There are many banner milestones in a person’s career. For a car designer, it might be when they see their first drawing roll off of the production line. For an artist, it could be their first commission or gallery show.
For professional chefs – those superstars of the food world who take fresh ingredients and turn them into something magical – it is opening your own restaurant. And that dream, which is a decade in the making, is about to happen for John Vermiglio and Josef Giacomino, two Millennial transplants by way of Chicago and Wisconsin.
This summer, the duo and their partners David Vermiglio (John’s twin brother and a financial ace) and Will Lee (a drink expert who also worked at Selden Standard) are opening Grey Ghost in Midtown Detroit. John and Joe describe the restaurant as a steak house and much more.

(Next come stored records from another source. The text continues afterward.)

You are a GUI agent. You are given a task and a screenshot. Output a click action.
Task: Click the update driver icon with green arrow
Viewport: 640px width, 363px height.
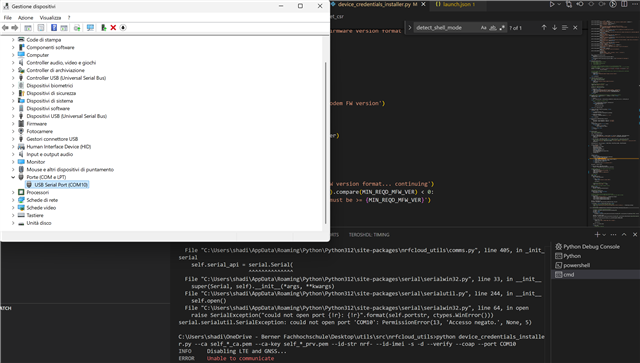104,28
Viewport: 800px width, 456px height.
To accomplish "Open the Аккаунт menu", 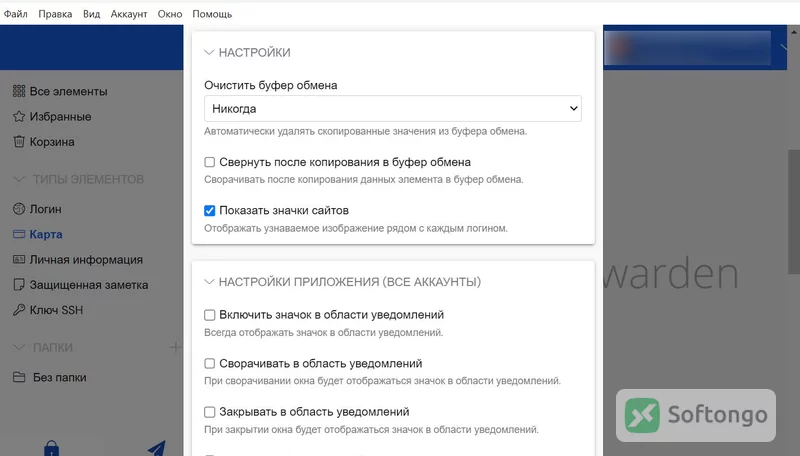I will coord(129,14).
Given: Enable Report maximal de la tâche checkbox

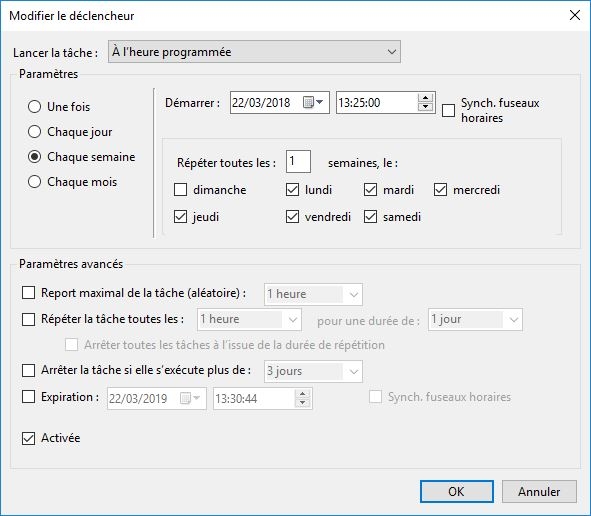Looking at the screenshot, I should coord(29,292).
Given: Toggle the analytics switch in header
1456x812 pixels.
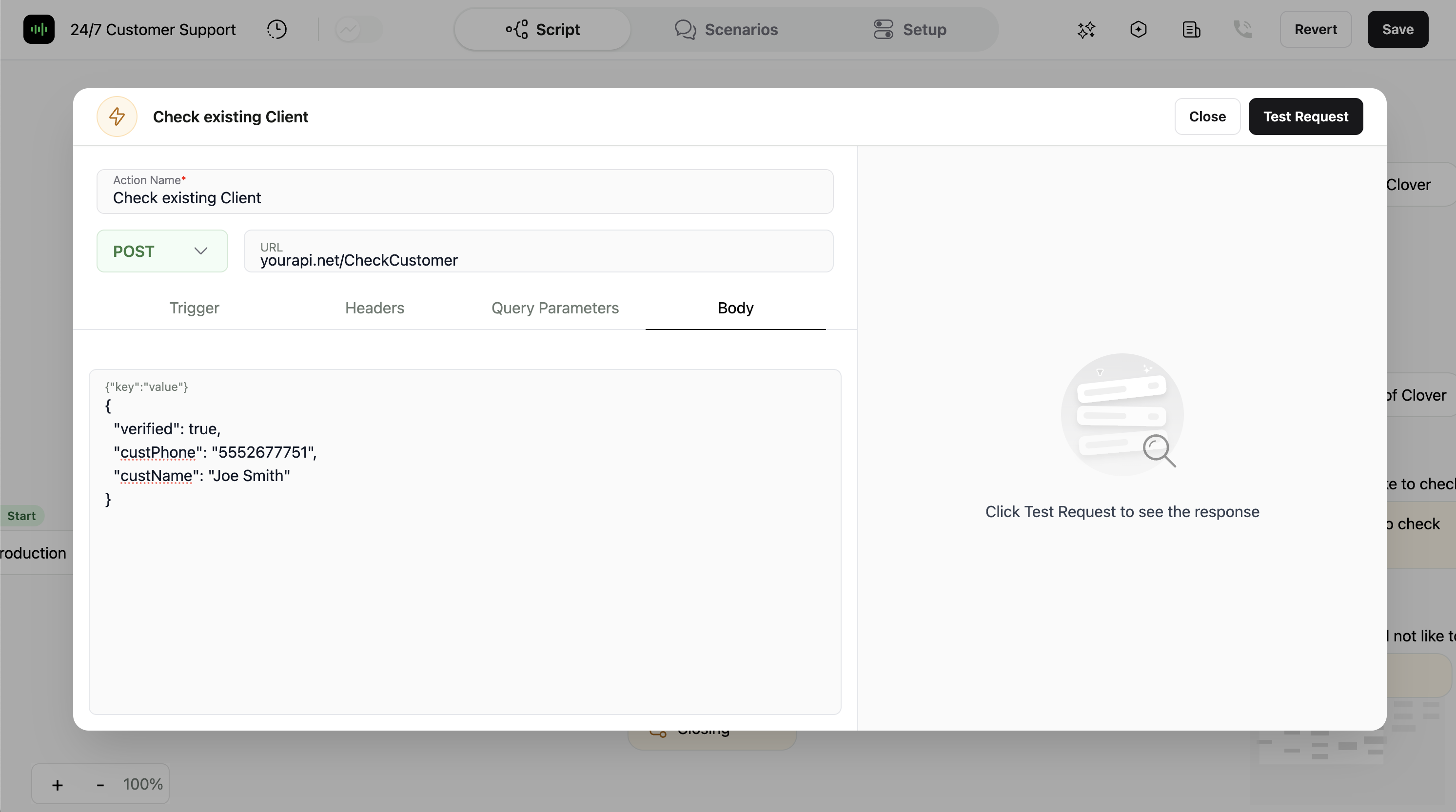Looking at the screenshot, I should coord(358,29).
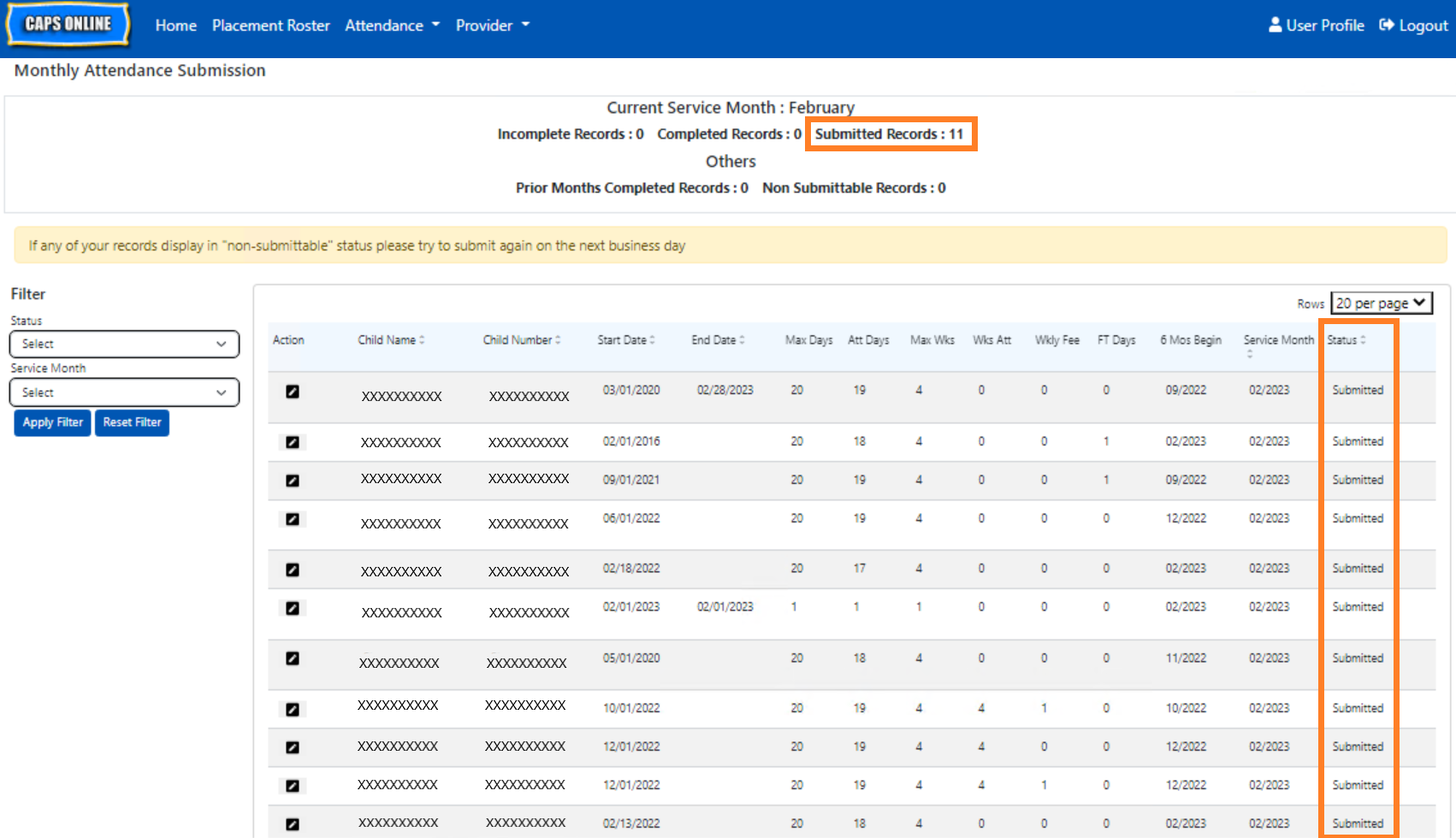Click edit icon for row starting 03/01/2020
The height and width of the screenshot is (838, 1456).
coord(293,392)

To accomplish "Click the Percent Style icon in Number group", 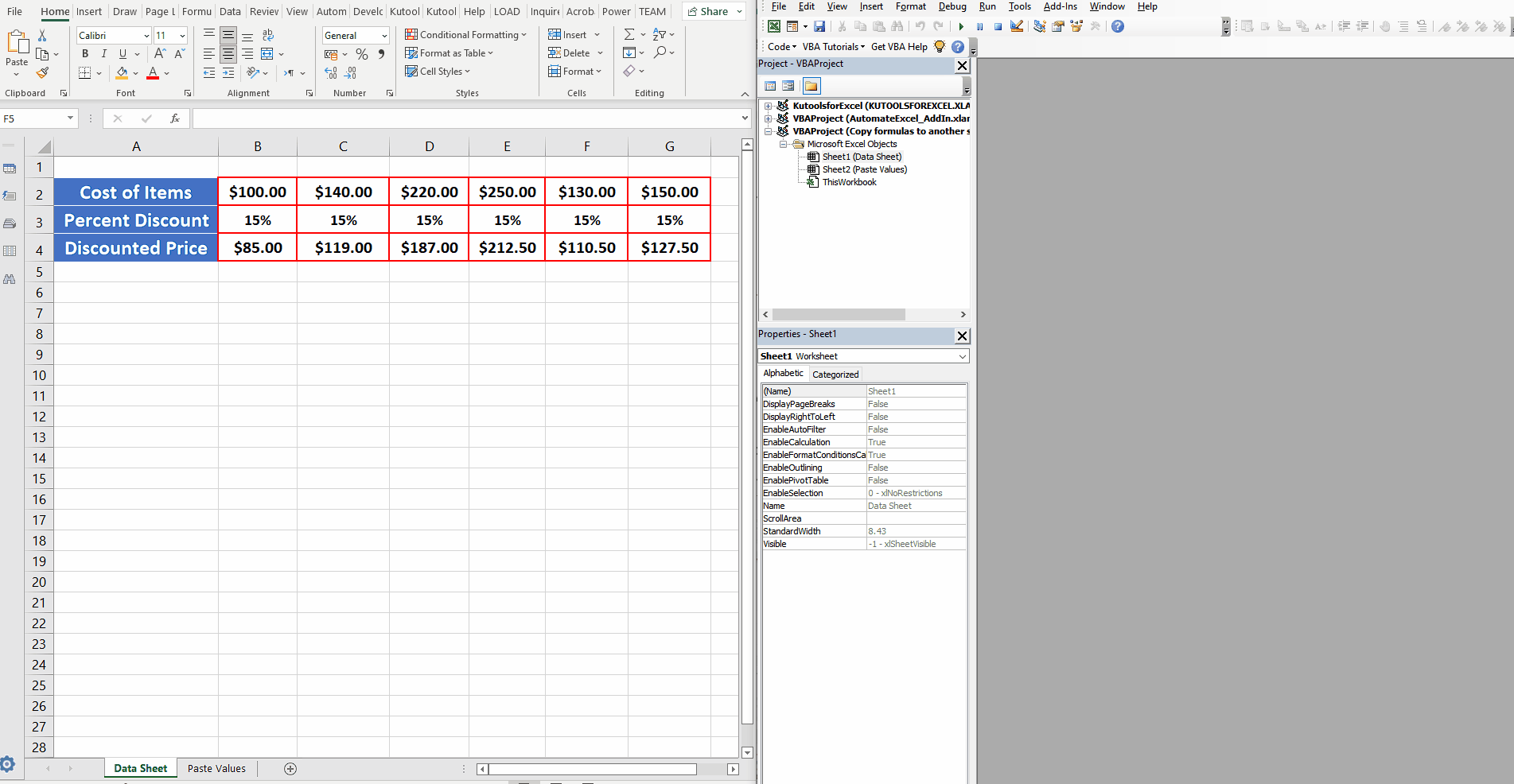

“We are super humble to have assembled the team that we have,” John said. “We have Chef Joe from my time in Chicago; he’s a native of Wisconsin, but he and his family were willing to make the trek to Detroit.”
They’re hoping people in the neighborhood, who are visiting Detroit as well as people there for events at nearby hot spots like the new Red Wings stadium or the Detroit Symphony Orchestra will come in for dinner, drinks and good conversation.
The restaurant, which will be located at 47 E. Watson at Woodward Avenue, should open within the next week or two. This is the group’s flagship restaurant and they have high hopes that their combination of skill, food knowledge and genuine excitement for Detroit and its food scene will bring people to Grey Ghost.
“We are more than thrilled with this location – it was a one in a million chance to get into this space, particularly for first-time restaurant owners,” John said. “This neighborhood (Midtown) and the city itself is booming right now, and it’s incredible to be a part of it.”
The restaurant is named after an infamous pirate-styled character who is said to have worked along the Detroit River during the time of Prohibition. While that guy’s style was subtle, said to slip along the riverfront on gray days, the style of this restaurant will be anything but quiet. This neighborhood steak house and cocktail bar will be creative, approachable and respectful of both the history of the building and the city, Joe and John said.
“The building has such a history – it opened in 1919 as the Crystal Ballroom and I just found out that back in the day, my grandmother used to go there to ballroom dance,” John said. “The space is still timeless.
“It provided us a beautiful backdrop for us to echo and reflect the spirit of Detroit, which is industry. There are lots of hard lines – the original brick is still here, limestone surrounds by the doors, polished concrete floors. We peppered in modern and art décor inspired elements to soften the space and make it welcoming.”